29. Establish clear metrics for success:
Defining clear metrics for success can help grant programs evaluate the effectiveness of funded projects and determine the overall impact of the program. These metrics can also guide grant recipients in focusing their efforts and resources on areas that contribute to the program’s goals. Success metrics can be difficult to meaningfully measure, but they should be metrics that depend primarily on the effort and capabilities of the grant recipient. Metrics that require buy in or collaboration from other organizations or groups often leave recipients without sufficient control over their grant success.
30. Share best practices and lessons learned:
Encouraging the sharing of best practices and lessons learned can help grant recipients and grant committees learn from each other’s experiences and improve their approaches. This shared knowledge can also benefit the entire ecosystem, driving growth and innovation. Opportunities for sharing can occur at a Grantee offsite, and shared during community events such as Ethereum conferences.
31. Variable scopes and durations:
In addition to the creation of multiple grants organizations with different scopes, grant programs should also be given different predetermined durations of time before coming up for renewal. Historically, the effectiveness of grant programs can be difficult to evaluate, so it is important that grant programs are given sufficient time to show impactful. Grant committees with smaller scopes can be renewed at shorter intervals based on their mandate, while committees with much larger, more fundamental mandates, should similarly have larger timescale to demonstrate their effectiveness. In the early times of an organization, the Grants committee should be expected to spend a larger amount of time and resources understanding how to operate, while successive committees should be expected to learn and incorporate previous learnings and thus be more effective, sooner.

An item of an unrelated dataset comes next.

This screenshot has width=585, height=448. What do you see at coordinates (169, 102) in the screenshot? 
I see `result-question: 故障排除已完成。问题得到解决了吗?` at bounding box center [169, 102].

32. Continuously evolve and improve:
Grant programs should be committed to continuous improvement and learning, adapting their strategies and approaches based on feedback, evaluations, and changing circumstances. This commitment to growth can help ensure the long-term success and impact of the grant program. It is important that evolution should be baked into the assumption of the creation of grant programs, the failure of a grant program should be interpreted as a learning for the community and rather than devolving into debate and recriminations, the community should take learnings and move forward with a new experiment. Grants programs should be viewed as opportunities to innovate on technology, explore applications and grow a healthy vibrant and diverse community.
In conclusion, effectively executing grant programs is crucial to the success of various projects, particularly in decentralized ecosystems. By addressing the challenges and implementing solutions to improve grant programs, parent organizations can foster innovation, cultivate a vibrant community, and drive the development of impactful projects. Continuous improvement, adaptability, and a commitment to collaboration will help grant programs remain relevant and effective in supporting the growth and success of the entire ecosystem.
I hope this document will prove helpful to the Arbitrum ecosystem, and at Tally.xyz we are always excited to help where we can.